**ACTIVITY:** For the string "computer", work out how many lines of the data contain it and give that number with nothing added.

**DATA SHOWN:**
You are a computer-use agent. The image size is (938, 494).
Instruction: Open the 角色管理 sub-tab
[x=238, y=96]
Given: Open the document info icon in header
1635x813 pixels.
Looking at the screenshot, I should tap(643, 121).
==
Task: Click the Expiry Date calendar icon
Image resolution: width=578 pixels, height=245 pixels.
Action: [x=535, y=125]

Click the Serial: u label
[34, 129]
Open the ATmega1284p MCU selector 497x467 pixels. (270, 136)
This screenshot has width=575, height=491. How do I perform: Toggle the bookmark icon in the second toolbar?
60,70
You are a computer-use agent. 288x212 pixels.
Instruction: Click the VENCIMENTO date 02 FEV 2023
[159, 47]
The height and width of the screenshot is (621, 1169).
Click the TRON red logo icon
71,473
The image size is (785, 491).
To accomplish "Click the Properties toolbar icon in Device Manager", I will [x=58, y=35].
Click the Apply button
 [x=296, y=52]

**RESULT OF THIS TASK:** 2